Place a yoga block on the floor and prop the end of a bolster on it. Add a single-fold blanket on one end to support your head. Next, roll two blankets into one roll and place it nearby. Place two more rolled blankets on either side of the bolster to support each elbow and forearm. Sit in front of the short side of your bolster with your tailbone pressing the bolster. Bend your knees and place the large blanket roll under them. Lean back and rest your torso on the bolster and your head on the single-fold blanket. Make sure your chin is lower than your forehead. Let your legs and feet roll out and the heels rest on the floor. Place your forearms on the blankets at your sides,  palms up. Close your eyes and cover them; stay for at least 10 minutes.

After one feels comfortable with asana practice, they can go further with these suggested asanas:

Sun salutationboat posehalf spinal twist, forward bending, inclined plane, thunderbolt , lotus, shoulder standplough, wind relieving, abdominal crunch, twist, locust,bow, reverse boat, plank, triangle, twisted side-angle pose, squat, and chair pose.

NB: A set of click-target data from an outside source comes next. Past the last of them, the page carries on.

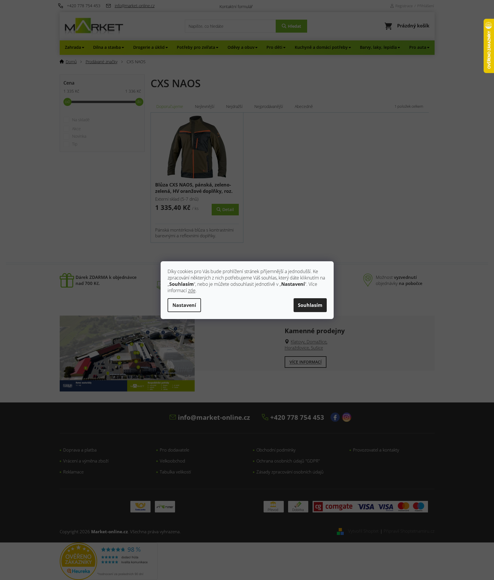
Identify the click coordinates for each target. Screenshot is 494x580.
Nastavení (184, 305)
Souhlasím (310, 305)
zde (192, 290)
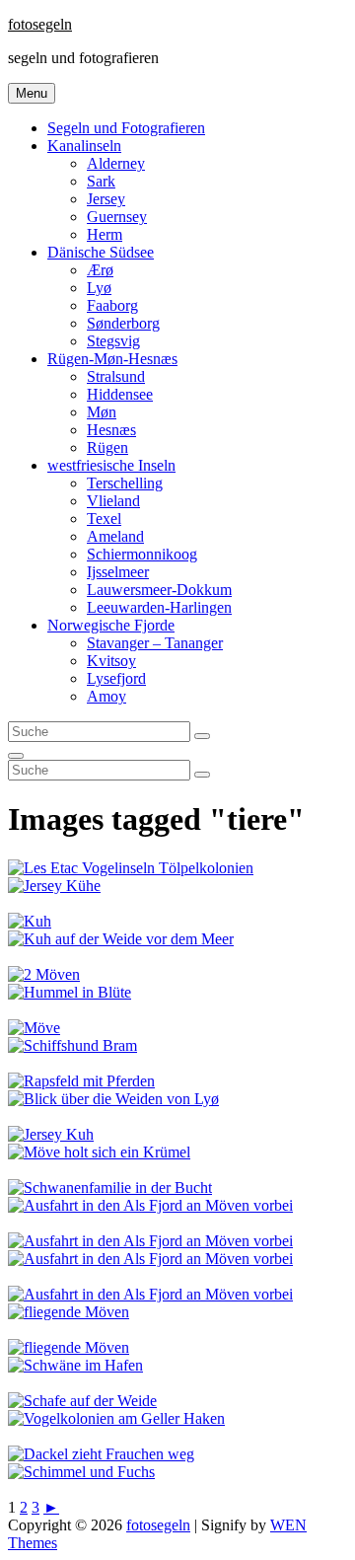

Lastly, finish off with Pranayama repeating it for 1 to 3 for three to ten times, based on your convenience. After Pranayama, sit in the same place, for at least five minutes. During which time, prayer/meditation using mudra for manipura (navel) chakra.

Yoga therapy is one of the preventive methods of the metabolic syndrome. Yoga therapy is proven to help relieve the symptoms of metabolic syndrome. It is a total health system for patients with metabolic syndrome.